**What to produce:** Could you please find each line in the records that contains the word "Given" and copy it?

#### Extracted records

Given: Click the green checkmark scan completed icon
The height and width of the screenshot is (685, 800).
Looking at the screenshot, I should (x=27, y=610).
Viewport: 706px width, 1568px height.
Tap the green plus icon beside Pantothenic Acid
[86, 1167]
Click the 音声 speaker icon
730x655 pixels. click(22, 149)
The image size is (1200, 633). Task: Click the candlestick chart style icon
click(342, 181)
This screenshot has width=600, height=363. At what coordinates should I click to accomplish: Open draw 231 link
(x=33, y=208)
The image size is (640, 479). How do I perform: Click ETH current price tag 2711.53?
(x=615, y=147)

########
#### Extracted records

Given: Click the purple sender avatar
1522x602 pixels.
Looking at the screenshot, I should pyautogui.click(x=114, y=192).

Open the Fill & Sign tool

########

**Problem solution:**
Given: Click the green checkmark scan completed icon
Given: Click the purple sender avatar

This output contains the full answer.